Prime Minister Justin Trudeau says that if the next U.S. president re-opens trade negotiations for the United States-Mexico-Canada Agreement (USMCA), Canada will prioritize its own interests.
“We’ve done this before; we can do it again if we need to,” Trudeau said at a news conference Friday. “We’ll do it by putting Canadian interests first and foremost, as we have every other time.”
The prime minister’s comments follow a vow Thursday by Republican presidential nominee and former U.S. president Donald Trump to reopen the free-trade agreement when it comes up for review in 2026, should he be elected this November.
“I will formally notify Mexico and Canada of my intention to invoke the six-year renegotiation provisions of the USMCA that I put in,” Trump told the Detroit Economic Club. “It’s coming due very soon. Oh, I’m going to have a lot of fun.”
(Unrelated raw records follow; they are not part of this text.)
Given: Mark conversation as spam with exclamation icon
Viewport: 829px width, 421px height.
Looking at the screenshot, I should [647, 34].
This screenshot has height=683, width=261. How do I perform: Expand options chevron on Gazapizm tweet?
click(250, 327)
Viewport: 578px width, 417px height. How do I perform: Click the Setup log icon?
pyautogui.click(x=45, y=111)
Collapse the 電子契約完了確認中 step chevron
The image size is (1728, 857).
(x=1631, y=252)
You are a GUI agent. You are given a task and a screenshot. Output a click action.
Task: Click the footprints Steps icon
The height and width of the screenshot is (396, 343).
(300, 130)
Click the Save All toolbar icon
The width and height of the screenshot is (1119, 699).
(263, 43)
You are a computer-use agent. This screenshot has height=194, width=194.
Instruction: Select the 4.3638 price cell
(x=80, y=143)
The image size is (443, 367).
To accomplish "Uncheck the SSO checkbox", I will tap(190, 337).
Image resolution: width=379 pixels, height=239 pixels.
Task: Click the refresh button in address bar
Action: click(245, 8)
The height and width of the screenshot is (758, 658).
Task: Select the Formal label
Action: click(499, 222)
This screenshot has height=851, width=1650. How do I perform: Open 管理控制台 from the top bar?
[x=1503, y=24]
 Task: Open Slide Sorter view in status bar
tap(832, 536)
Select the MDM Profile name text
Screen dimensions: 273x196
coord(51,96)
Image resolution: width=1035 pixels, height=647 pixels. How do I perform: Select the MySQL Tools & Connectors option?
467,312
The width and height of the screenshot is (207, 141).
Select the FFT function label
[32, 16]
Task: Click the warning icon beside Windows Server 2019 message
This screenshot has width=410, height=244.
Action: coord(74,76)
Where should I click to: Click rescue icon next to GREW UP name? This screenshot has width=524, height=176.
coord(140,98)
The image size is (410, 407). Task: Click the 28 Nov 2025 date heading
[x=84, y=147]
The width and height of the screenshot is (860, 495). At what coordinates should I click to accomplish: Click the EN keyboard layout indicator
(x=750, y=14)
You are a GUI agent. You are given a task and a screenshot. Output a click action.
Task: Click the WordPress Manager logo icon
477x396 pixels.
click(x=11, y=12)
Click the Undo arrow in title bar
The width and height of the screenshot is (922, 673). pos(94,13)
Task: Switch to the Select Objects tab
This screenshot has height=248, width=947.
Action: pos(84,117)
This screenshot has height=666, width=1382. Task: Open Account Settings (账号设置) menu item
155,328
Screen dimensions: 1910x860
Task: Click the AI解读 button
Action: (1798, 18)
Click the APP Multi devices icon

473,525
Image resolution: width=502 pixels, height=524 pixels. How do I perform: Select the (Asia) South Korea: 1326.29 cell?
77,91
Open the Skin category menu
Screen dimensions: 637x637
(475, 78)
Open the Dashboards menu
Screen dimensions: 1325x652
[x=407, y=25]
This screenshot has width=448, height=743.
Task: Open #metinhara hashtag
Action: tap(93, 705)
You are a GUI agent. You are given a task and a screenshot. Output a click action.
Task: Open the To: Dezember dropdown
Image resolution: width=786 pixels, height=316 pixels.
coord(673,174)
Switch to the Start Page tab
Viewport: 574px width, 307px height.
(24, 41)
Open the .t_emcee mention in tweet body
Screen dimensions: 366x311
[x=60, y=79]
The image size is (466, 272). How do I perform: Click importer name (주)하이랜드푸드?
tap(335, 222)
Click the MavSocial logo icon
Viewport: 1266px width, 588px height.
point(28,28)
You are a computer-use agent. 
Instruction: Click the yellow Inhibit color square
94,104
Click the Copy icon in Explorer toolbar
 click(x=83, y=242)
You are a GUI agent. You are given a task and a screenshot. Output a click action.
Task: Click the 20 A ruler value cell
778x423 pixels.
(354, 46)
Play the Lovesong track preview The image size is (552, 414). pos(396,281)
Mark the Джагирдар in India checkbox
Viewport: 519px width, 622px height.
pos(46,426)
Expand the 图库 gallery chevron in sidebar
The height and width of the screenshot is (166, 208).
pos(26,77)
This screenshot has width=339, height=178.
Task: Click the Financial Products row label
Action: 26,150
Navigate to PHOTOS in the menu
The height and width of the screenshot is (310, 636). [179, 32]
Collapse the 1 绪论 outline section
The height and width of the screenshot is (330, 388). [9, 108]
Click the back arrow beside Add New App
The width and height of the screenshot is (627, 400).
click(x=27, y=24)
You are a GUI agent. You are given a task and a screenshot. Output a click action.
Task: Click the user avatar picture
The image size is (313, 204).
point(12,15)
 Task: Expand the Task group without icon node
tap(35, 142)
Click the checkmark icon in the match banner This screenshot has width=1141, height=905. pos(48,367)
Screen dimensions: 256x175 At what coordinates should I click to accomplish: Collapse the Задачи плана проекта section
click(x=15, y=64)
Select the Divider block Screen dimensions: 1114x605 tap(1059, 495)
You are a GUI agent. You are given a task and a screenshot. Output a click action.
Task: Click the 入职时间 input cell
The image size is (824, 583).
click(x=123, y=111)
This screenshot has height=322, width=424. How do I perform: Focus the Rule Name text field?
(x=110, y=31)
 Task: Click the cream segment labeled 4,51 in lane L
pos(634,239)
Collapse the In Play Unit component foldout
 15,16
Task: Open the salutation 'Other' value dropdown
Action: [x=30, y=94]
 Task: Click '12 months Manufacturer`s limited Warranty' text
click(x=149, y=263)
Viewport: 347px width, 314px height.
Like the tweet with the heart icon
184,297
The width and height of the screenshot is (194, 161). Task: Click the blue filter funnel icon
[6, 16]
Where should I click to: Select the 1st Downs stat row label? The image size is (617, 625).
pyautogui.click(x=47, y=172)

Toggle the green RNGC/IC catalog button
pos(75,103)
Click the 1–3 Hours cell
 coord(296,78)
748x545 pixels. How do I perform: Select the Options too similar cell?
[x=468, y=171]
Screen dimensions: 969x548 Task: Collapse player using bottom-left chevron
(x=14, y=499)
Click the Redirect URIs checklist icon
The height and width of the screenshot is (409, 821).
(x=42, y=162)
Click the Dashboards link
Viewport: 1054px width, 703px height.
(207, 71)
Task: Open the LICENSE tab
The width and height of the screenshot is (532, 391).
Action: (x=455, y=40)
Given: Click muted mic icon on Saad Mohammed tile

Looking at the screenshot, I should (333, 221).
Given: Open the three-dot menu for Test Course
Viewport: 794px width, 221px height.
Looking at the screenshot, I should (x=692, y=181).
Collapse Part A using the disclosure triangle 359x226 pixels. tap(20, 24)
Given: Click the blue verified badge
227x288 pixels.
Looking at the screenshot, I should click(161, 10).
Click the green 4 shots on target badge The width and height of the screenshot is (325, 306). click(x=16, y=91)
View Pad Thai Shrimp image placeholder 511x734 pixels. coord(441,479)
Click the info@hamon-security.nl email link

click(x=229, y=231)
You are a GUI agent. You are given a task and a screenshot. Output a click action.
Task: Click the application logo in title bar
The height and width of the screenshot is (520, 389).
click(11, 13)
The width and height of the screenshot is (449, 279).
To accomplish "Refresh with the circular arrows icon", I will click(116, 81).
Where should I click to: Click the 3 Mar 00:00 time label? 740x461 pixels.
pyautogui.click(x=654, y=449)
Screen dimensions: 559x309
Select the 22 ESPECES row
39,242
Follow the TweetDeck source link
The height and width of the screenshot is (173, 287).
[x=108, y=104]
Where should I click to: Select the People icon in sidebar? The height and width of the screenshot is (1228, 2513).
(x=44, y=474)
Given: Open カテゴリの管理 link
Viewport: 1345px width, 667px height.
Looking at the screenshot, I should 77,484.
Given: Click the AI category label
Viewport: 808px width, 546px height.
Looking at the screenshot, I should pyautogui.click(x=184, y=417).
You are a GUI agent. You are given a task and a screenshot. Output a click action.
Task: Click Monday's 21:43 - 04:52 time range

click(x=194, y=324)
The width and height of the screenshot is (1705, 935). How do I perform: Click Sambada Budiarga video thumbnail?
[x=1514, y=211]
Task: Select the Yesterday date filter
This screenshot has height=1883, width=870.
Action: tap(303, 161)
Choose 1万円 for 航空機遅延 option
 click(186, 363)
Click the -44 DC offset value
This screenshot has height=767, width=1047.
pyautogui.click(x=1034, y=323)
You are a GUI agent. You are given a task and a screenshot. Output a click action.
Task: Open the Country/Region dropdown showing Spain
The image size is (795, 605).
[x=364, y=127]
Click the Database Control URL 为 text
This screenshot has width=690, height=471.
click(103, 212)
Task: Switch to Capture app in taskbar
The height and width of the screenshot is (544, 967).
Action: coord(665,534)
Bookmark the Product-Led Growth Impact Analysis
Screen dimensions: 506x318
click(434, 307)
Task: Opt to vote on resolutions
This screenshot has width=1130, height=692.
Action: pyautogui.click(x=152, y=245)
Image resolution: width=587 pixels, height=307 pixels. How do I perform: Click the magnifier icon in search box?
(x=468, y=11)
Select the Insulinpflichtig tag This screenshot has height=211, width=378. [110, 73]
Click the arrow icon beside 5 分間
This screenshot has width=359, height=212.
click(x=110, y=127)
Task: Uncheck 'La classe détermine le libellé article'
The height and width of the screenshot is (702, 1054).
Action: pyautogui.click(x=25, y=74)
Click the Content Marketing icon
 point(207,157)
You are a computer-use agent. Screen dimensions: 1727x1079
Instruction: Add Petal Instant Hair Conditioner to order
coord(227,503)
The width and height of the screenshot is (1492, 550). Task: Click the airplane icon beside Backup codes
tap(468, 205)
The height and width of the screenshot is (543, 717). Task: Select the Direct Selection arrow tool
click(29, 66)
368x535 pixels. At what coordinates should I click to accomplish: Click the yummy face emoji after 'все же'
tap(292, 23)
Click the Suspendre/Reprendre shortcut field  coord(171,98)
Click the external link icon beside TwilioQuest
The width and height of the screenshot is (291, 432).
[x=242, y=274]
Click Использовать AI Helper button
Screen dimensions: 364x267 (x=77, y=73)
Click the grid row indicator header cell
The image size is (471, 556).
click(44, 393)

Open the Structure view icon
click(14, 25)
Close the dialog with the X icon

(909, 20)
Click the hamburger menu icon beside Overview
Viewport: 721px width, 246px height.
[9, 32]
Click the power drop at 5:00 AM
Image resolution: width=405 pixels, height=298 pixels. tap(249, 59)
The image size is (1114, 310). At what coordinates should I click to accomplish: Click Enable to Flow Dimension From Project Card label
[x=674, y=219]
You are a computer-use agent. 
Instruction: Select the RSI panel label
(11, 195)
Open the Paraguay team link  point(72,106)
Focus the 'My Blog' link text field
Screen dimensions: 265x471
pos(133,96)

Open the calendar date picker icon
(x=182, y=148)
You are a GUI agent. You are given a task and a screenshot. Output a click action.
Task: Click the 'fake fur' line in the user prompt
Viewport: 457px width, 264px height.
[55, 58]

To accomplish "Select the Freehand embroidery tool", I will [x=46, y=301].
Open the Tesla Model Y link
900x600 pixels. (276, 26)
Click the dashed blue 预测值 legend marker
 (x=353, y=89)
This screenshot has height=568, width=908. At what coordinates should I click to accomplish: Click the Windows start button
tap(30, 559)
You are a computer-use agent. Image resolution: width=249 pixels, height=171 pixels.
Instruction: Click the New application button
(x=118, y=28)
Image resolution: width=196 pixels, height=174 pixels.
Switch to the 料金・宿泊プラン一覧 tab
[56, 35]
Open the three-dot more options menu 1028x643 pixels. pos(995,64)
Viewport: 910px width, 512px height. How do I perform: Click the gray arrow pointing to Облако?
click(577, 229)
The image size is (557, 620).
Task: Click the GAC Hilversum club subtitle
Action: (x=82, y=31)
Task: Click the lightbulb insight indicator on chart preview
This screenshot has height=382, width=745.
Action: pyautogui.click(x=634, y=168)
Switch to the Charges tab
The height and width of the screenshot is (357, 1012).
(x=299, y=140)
Trump said he planned to seek stronger protections against transshipment, or indirect routing of goods through multiple ports, in order to prevent other economies including China from introducing products to the United States through Mexico.
“They smuggle this stuff in. They don’t pay anything. We’re going to have very strong language on that,” Trump said.
Instituted in 2020, USMCA was the tensely negotiated replacement to the North American Free Trade Agreement (NAFTA), signed by Trump and Trudeau, as well as former Mexican president Enrique Peña Nieto.
U.S. Vice-President and Democratic nominee Kamala Harris wrote in a September post to X that she would also review USMCA as president, if elected.
Canada bucks isolationism: Trudeau
At the Friday news conference, Trudeau said that nations around the world were growing increasingly isolationist, but that Canada remains open to trade.
“We’ve been here before. We know that there is a certain amount of protectionist sentiment in the United States right now and indeed in the world,” he said. “Canada has successfully bucked that trend.”
The prime minister pointed to a number of trade relationships Canada has cultivated in recent years, including with the European Union and countries in the Indo-Pacific including Mexico, Australia, New Zealand, Japan, Singapore and Malaysia, among others.
Regarding potential future negotiations on USMCA, Trudeau said that Canada’s plan would be similar to those before.
“We did it by standing up for Canadian jobs, for demonstrating how integrated — in the case of the United States — our economies already are, and we are ready to do it again, if necessary,” he said.
“Canadians and Americans have always successfully worked together to create opportunities that far go beyond each of our individual countries.”